On the issue of causal connection, the evidence shows that appellee recovered from the 1969 injury to the extent that he was able to perform such tasks as climbing a ladder and painting, preparing and cultivating a vegetable garden, household duties of all kinds, and the performance of general custodial duties, without any physical difficulty, during the two years he was employed by the Giant Food Store before being employed by appellant. The treating physician found nothing unusual about ap-pellee’s lumbar spine. The arthritic condition was to be expected in a man sixty-nine *460years of age, who worked all his life at manual labor. The surprising thing was that appellant would assign a sixty-nine year old man to a task where he was called upon to do repetitive lifting, stooping, and bending. The examining physician testified he had no opinion as to whether or not there was a causal relation between appel-lee’s injury of 1969 and that of 1976; that he was “unaware of where [appellee] worked either time or what he was doing either time. All [appellee] told [him] was he was injured on the job each time.”
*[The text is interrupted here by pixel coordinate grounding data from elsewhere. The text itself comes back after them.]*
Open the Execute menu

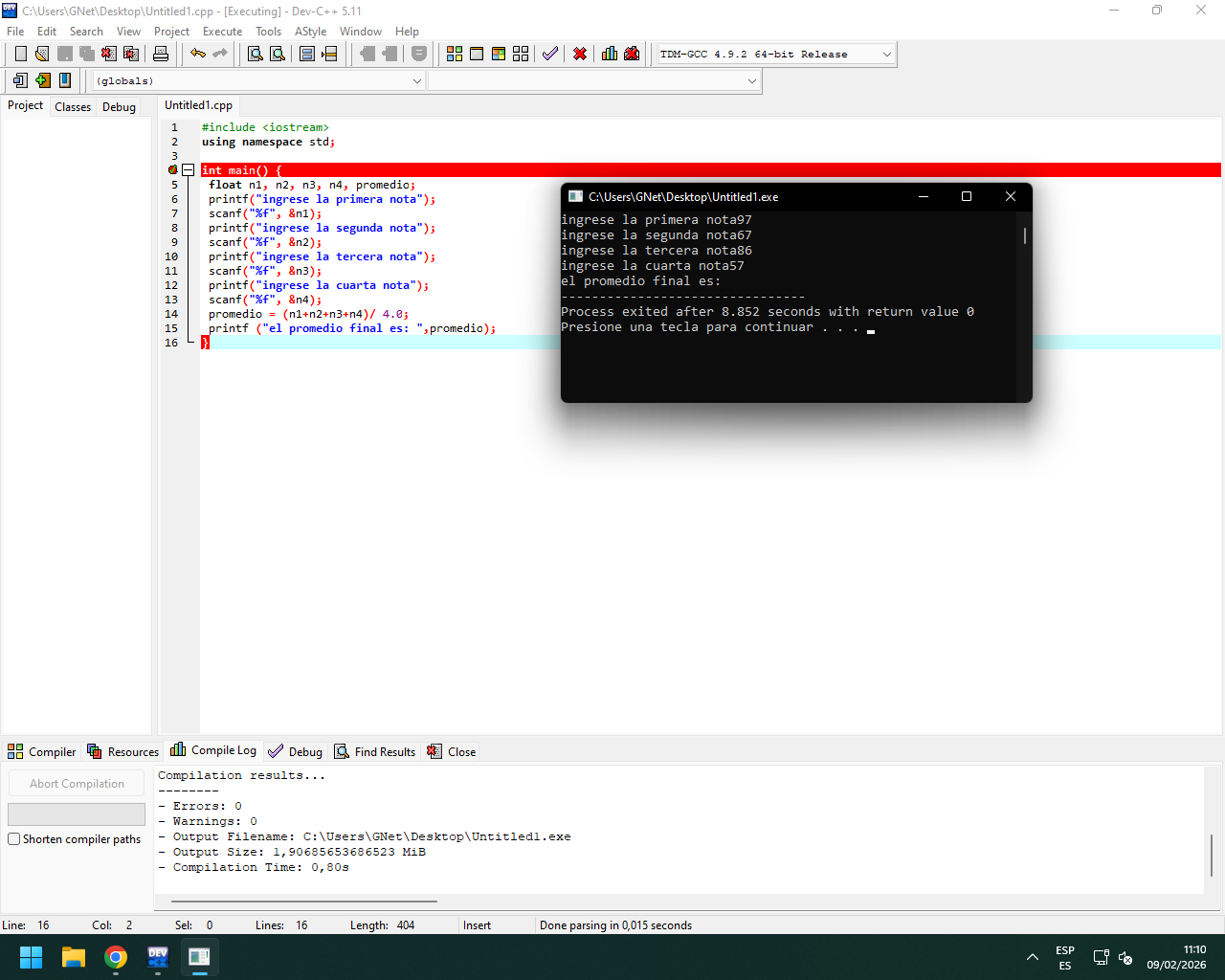pyautogui.click(x=222, y=32)
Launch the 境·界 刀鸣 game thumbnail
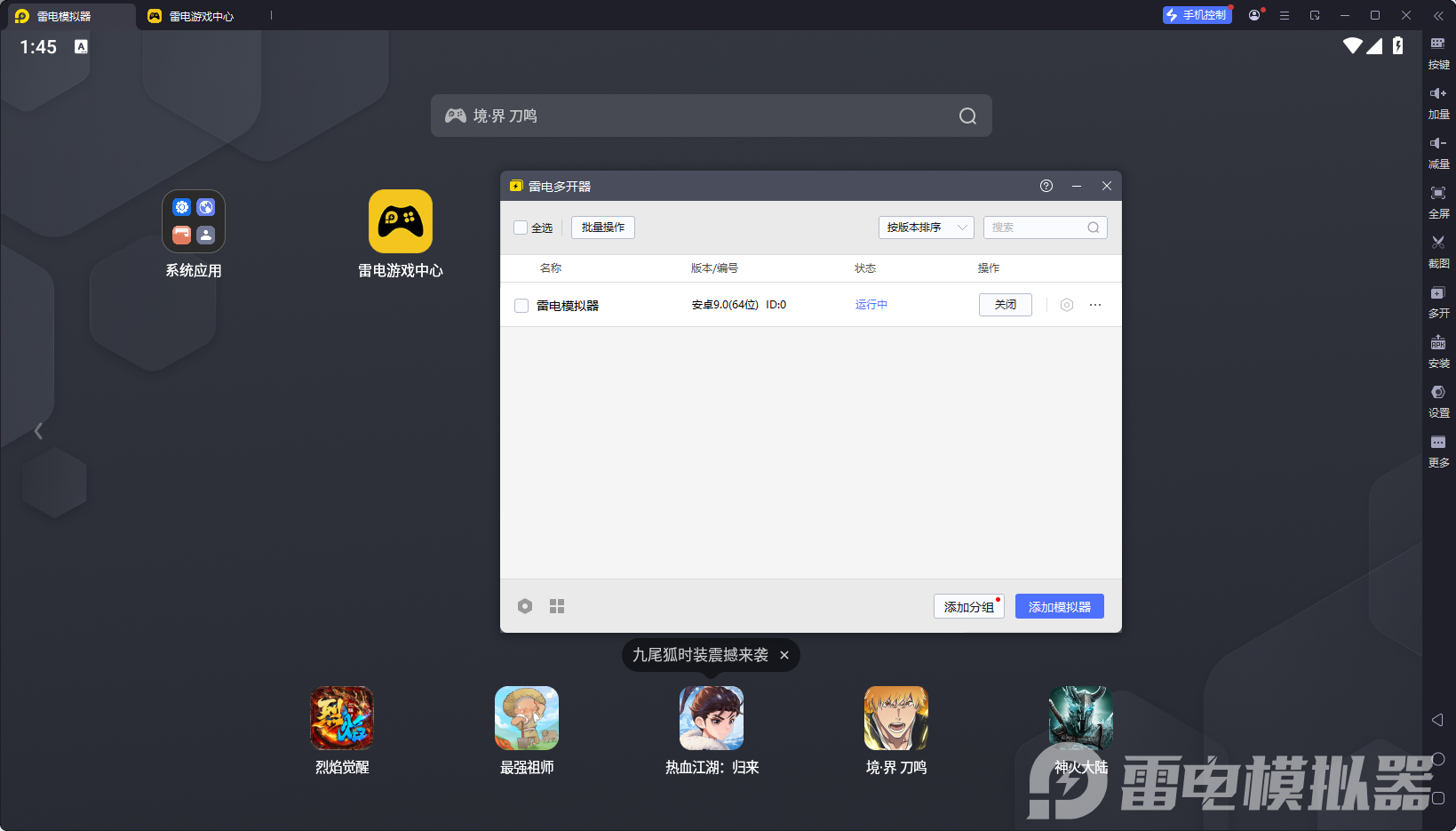 [x=895, y=718]
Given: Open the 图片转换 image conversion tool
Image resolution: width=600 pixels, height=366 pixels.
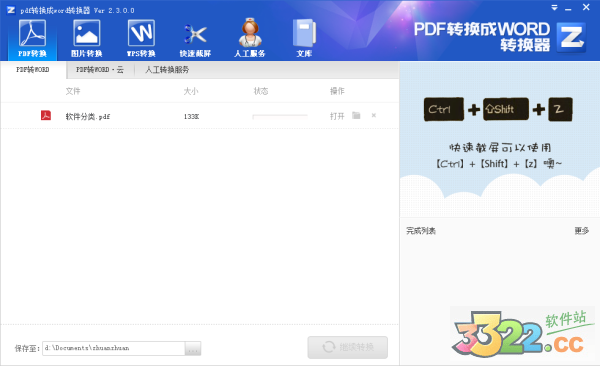Looking at the screenshot, I should click(87, 39).
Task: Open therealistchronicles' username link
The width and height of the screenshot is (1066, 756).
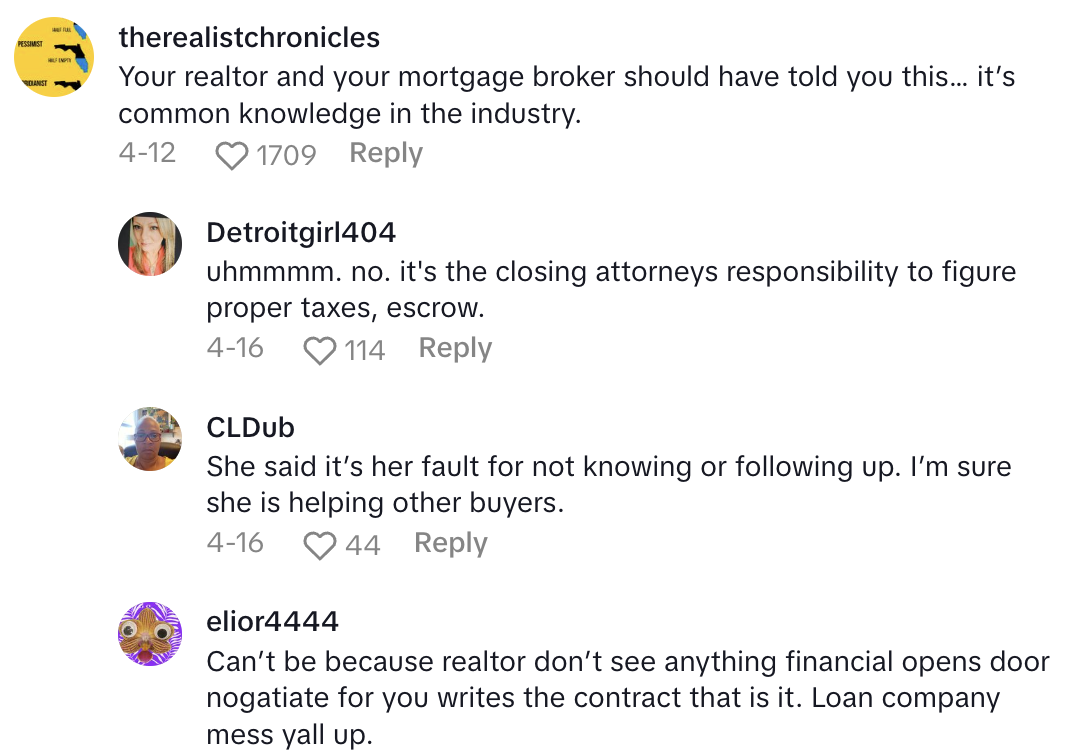Action: (249, 37)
In Federal Copper & Aluminum Company v. Dickey, 493 S.W.2d 463 (Tenn.1973), this court held that three factors must be present before a false statement in an employment application will bar recovery of workmen’s compensation benefits. First, the employee must have knowingly and wilfully made a false representation as to his physical condition. Second, the employer must have relied upon a false representation and this reliance must have been a substantial factor in the hearing. Third, there must have been a causal connection between the false representation and the injury. The causal connection required is a factual showing that the injury upon which the workmen’s compensation claim is based is causally related to the employee’s prior injuries or physical condition which were wrongfully concealed from the employer. See Federal Copper & Aluminum Company v. Dickey, supra. Except in the most obvious cases, such causation must be established by expert medical testimony. Daniels v. Gudis Furniture Co., 541 S.W.2d 941 (Tenn.1976).
The trial judge concluded there was no causal connection between the prior injury and the one that appellee sustained while working for appellant, and awarded appel-lee benefits for disability resulting from the latter injury. As to the other factors, the trial judge made no finding, nor was he asked to do so. In our opinion there is material evidence in the record to support the trial judge’s finding on the issue of causal connection.
Judgment affirmed. Costs are adjudged against the appellant, Laminite Plastics, Incorporated.
HENRY, C. J., and FONES, BROCK and HARBISON, JJ., concur.